** start of PROVIDED RECORDS **

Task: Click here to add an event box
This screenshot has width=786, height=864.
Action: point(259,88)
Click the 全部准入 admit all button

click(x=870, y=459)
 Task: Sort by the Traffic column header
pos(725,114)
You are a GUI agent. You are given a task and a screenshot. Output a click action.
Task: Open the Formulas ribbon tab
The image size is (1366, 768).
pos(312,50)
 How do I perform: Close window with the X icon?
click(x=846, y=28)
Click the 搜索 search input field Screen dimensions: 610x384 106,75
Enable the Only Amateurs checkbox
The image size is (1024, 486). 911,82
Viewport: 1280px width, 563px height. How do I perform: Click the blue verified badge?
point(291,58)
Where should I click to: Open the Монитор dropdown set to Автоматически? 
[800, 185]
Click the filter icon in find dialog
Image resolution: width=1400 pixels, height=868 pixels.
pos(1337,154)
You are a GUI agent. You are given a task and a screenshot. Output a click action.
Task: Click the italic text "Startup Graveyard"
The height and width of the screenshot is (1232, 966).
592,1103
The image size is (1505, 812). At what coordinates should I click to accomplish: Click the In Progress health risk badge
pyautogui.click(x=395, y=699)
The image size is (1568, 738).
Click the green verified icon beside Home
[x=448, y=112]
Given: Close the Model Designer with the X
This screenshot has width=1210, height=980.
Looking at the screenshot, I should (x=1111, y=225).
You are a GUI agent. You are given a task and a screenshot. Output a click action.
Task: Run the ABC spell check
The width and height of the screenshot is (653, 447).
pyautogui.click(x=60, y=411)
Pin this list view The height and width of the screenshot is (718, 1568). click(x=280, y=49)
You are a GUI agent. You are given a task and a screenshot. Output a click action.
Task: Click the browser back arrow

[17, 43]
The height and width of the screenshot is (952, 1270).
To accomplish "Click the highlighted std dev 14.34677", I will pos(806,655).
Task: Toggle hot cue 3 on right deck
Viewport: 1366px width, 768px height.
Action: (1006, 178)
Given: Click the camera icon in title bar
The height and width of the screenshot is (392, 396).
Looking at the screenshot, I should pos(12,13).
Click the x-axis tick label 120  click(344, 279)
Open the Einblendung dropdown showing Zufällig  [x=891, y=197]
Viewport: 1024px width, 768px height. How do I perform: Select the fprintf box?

** end of PROVIDED RECORDS **

JOB
Rewrite all of the records above, changing every "GUI agent" to "desktop assistant" and leaving everything else as it is.

RIGHT ANSWER
Task: Click here to add an event box
This screenshot has width=786, height=864.
Action: point(259,88)
Click the 全部准入 admit all button

click(x=870, y=459)
 Task: Sort by the Traffic column header
pos(725,114)
You are a desktop assistant. You are given a task and a screenshot. Output a click action.
Task: Open the Formulas ribbon tab
The image size is (1366, 768).
pos(312,50)
 How do I perform: Close window with the X icon?
click(x=846, y=28)
Click the 搜索 search input field Screen dimensions: 610x384 106,75
Enable the Only Amateurs checkbox
The image size is (1024, 486). 911,82
Viewport: 1280px width, 563px height. How do I perform: Click the blue verified badge?
point(291,58)
Where should I click to: Open the Монитор dropdown set to Автоматически? 
[800, 185]
Click the filter icon in find dialog
Image resolution: width=1400 pixels, height=868 pixels.
pos(1337,154)
You are a desktop assistant. You are given a task and a screenshot. Output a click action.
Task: Click the italic text "Startup Graveyard"
The height and width of the screenshot is (1232, 966).
592,1103
The image size is (1505, 812). At what coordinates should I click to accomplish: Click the In Progress health risk badge
pyautogui.click(x=395, y=699)
The image size is (1568, 738).
Click the green verified icon beside Home
[x=448, y=112]
Given: Close the Model Designer with the X
This screenshot has width=1210, height=980.
Looking at the screenshot, I should (x=1111, y=225).
You are a desktop assistant. You are given a task and a screenshot. Output a click action.
Task: Run the ABC spell check
The width and height of the screenshot is (653, 447).
pyautogui.click(x=60, y=411)
Pin this list view The height and width of the screenshot is (718, 1568). click(x=280, y=49)
You are a desktop assistant. You are given a task and a screenshot. Output a click action.
Task: Click the browser back arrow

[17, 43]
The height and width of the screenshot is (952, 1270).
To accomplish "Click the highlighted std dev 14.34677", I will pos(806,655).
Task: Toggle hot cue 3 on right deck
Viewport: 1366px width, 768px height.
Action: (1006, 178)
Given: Click the camera icon in title bar
The height and width of the screenshot is (392, 396).
Looking at the screenshot, I should pos(12,13).
Click the x-axis tick label 120  click(344, 279)
Open the Einblendung dropdown showing Zufällig  [x=891, y=197]
Viewport: 1024px width, 768px height. How do I perform: Select the fprintf box?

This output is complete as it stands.